Research Projects

Plant-specialized metabolites are biosynthesized and stored in various locations, including cells, subcellular organelles, and long-distance transport. Triterpenes, a major class of specialized metabolites, accumulate on the plant surface, particularly in the cuticular wax, suggesting their potential role in biotic and abiotic stress response. The triterpene transport mechanism is poorly understood, with oxididosqualene cyclases (OSCs) and cytochrome P540 monooxygenases (P450s) being crucial scaffold-diversifying enzymes in the triterpene pathway.
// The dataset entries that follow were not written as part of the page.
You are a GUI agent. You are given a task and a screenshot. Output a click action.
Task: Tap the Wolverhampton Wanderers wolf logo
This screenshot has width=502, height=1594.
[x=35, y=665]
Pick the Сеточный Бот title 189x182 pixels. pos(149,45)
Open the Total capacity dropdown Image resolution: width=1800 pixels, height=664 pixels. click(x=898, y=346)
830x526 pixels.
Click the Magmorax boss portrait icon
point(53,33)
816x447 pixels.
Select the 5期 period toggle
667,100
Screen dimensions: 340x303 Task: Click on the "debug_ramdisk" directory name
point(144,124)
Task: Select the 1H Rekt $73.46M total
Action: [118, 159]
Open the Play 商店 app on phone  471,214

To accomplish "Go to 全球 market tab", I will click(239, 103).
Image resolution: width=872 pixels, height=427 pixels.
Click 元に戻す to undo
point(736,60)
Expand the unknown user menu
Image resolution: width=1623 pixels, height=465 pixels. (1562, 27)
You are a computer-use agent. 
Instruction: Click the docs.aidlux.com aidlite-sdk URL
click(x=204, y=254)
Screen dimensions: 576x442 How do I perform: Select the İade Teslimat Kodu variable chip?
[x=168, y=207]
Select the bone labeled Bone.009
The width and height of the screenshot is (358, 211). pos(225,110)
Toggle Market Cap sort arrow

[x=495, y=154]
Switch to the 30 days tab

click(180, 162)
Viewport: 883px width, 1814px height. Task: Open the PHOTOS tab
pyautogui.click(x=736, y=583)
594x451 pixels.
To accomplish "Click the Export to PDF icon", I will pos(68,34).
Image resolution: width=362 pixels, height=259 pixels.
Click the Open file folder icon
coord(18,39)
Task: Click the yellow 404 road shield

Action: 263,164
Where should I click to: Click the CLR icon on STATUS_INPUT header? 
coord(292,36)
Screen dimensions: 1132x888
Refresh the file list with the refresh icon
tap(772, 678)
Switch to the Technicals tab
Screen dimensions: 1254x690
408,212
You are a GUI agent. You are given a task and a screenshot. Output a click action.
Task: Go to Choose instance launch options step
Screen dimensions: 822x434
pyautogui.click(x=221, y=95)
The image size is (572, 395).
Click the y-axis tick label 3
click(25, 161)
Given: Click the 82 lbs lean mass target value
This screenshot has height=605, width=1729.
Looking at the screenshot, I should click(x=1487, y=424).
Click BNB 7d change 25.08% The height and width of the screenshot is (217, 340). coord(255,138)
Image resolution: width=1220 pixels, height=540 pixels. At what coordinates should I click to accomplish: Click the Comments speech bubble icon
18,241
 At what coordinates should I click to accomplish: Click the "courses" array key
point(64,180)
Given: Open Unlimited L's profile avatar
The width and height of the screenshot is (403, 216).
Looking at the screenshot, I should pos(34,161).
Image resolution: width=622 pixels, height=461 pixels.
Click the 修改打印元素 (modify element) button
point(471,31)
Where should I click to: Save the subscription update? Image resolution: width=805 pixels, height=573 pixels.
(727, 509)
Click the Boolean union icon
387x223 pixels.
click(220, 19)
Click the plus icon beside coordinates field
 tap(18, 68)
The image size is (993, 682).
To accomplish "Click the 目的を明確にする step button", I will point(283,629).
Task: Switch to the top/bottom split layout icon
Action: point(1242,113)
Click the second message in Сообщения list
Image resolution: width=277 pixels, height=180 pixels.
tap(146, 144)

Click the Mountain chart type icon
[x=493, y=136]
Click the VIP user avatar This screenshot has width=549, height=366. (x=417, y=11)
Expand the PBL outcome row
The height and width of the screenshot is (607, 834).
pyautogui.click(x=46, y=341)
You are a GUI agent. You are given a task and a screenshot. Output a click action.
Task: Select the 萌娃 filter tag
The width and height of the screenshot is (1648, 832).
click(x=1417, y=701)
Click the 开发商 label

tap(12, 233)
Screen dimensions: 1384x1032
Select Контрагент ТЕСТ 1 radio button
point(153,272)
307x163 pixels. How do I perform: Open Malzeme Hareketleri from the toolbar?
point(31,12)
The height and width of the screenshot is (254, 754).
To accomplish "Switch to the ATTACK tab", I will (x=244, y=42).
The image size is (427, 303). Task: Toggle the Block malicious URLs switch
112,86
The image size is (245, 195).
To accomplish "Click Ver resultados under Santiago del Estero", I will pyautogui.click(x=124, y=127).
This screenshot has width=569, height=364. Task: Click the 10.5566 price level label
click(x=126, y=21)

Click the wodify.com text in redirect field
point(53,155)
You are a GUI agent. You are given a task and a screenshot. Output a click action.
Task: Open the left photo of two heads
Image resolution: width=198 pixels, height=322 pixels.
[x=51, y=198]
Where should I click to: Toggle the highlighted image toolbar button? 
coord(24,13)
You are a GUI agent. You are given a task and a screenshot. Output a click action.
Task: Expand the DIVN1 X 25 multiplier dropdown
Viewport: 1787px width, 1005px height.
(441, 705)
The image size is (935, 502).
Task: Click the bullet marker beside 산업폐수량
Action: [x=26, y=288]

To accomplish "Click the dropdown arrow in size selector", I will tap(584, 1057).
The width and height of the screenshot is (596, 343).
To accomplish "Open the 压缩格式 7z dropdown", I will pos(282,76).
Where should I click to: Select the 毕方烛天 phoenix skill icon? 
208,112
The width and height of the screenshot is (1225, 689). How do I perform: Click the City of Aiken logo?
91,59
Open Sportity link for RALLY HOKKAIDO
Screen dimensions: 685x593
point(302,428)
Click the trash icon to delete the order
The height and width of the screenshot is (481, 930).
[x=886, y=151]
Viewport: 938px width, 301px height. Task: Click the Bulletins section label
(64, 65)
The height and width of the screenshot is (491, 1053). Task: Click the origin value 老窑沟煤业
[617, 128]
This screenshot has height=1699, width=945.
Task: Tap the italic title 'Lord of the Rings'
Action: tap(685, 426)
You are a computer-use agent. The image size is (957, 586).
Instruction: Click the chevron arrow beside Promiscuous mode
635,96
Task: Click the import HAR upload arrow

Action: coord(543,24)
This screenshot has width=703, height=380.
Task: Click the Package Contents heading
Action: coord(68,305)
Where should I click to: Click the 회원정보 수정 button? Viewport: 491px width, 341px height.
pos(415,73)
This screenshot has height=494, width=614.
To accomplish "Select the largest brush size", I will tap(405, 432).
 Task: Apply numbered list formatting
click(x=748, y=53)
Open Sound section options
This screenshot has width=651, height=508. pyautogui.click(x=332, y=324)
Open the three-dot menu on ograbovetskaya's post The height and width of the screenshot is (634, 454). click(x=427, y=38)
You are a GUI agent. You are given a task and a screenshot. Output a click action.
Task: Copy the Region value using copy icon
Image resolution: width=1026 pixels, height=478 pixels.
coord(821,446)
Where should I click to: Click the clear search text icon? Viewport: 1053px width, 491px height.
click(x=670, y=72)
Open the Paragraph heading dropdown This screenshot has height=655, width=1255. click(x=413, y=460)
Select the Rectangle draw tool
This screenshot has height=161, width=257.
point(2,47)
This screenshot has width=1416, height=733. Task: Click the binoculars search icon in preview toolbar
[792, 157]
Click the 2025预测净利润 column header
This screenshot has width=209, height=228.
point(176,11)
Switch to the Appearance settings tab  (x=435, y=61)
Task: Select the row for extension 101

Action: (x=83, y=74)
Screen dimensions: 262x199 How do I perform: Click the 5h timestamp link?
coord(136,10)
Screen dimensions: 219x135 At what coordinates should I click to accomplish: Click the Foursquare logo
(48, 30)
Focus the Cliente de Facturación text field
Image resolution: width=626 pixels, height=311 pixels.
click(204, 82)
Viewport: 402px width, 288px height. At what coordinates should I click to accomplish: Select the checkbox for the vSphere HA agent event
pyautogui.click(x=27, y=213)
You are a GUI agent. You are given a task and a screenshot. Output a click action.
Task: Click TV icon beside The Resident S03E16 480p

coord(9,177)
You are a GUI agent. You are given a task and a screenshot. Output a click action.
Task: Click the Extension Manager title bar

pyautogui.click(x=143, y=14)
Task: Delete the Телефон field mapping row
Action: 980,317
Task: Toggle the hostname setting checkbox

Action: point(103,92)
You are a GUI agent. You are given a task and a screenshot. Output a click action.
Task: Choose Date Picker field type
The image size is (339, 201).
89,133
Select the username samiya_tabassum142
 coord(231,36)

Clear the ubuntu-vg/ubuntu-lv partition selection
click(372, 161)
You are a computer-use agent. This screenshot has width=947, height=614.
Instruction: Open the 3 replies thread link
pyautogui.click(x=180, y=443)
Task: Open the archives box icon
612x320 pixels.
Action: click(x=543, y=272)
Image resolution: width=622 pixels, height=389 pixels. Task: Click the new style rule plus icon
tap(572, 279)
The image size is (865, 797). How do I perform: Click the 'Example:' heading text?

The study identifies OSCs (ObAS1/ObAS2) and P450s (CYP716A252/CYP716A253) involved in the biosynthesis of medicinally-important triterpenes ursolic acid (UA) and oleanolic acid (OA) in basil (Ocimum basilicum). UA and OA are biosynthesized in leaf epidermal cells and stored on the plant surface. The active transport of metabolites across the plasma membrane requires transporters, but the mechanism of UA/OA transport from the site of biosynthesis to the site of storage is not well understood. The study aims to understand the kinetics of UA/OA transport across the plasma membrane to provide insight into the active transport of UA/OA. The study also identifies seven MeJA-inducible transcripts encoding transporters, including ATP-binding cassette (ABC) and nitrate/peptide (NPF) family transporters. Functional characterization of candidate transporters is planned to understand their involvement in UA/OA transport across the cell membrane. In conclusion, this study will provide fundamental knowledge of triterpene transport, which can be applied to plant improvement and triterpene production in heterologous hosts.